━━ GIVEN INFORMATION ━━
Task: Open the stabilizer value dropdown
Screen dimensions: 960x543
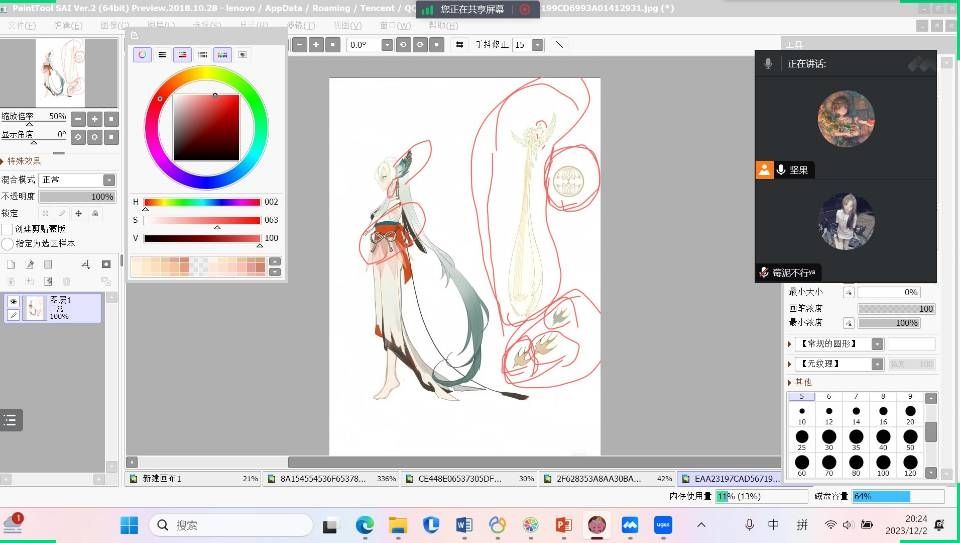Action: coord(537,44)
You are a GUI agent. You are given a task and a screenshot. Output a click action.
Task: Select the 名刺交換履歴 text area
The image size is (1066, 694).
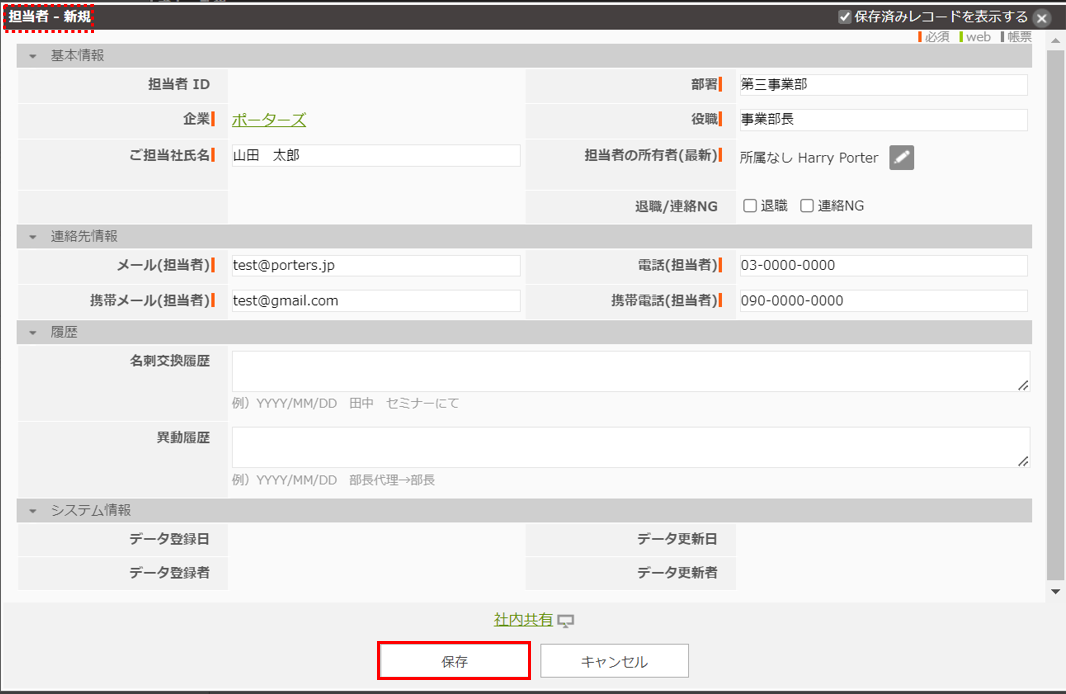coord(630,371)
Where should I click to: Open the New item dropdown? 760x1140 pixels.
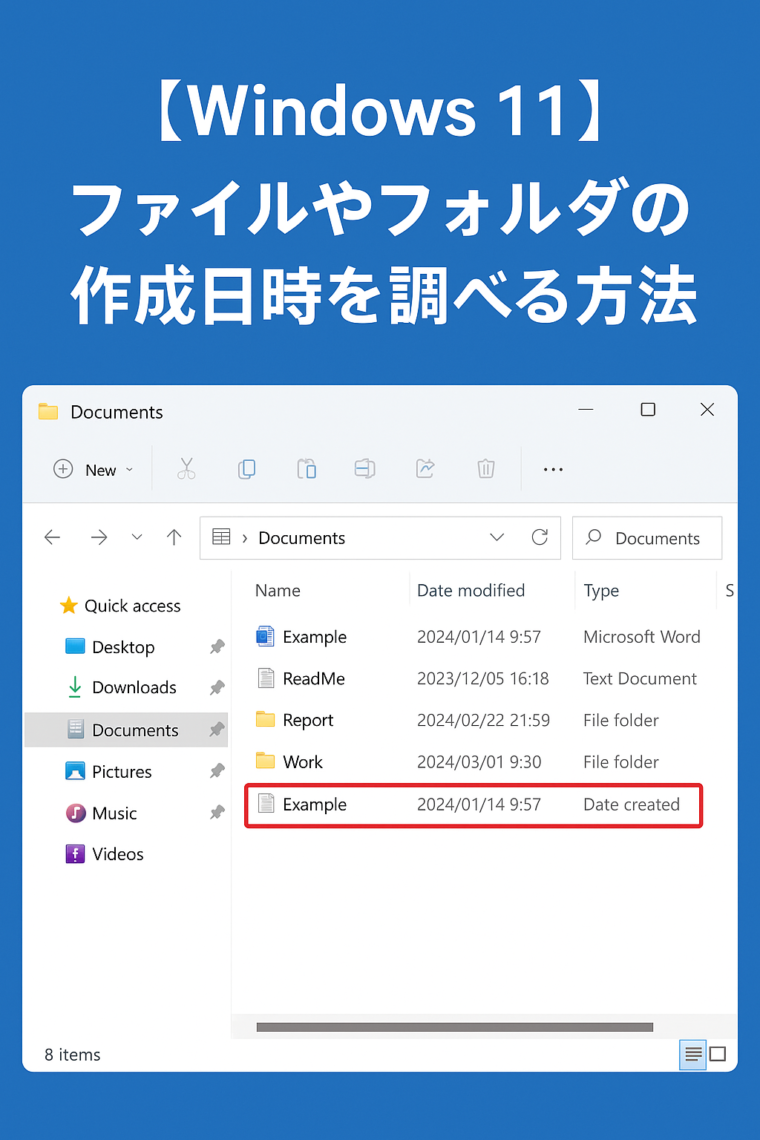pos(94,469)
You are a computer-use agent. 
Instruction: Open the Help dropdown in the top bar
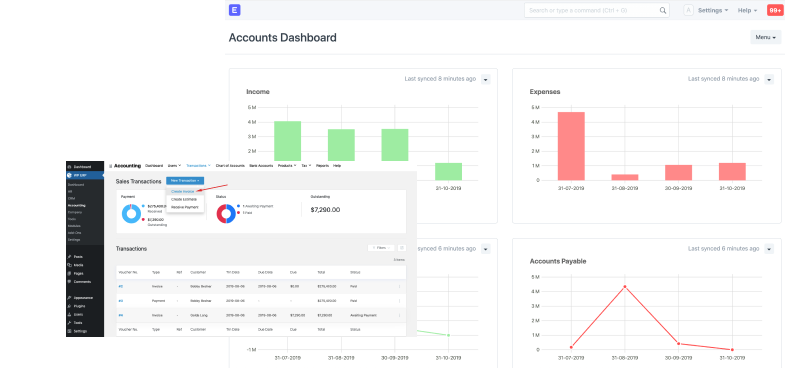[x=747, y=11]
━━━
§ **YOUR TASK**
Find every line in the records above that contains the word "Open" with matching case, and copy each of those lines.

§ **WORKED SOLUTION**
Task: Open the stabilizer value dropdown
Where should I click to: Open the New item dropdown? 760x1140 pixels.
Instruction: Open the Help dropdown in the top bar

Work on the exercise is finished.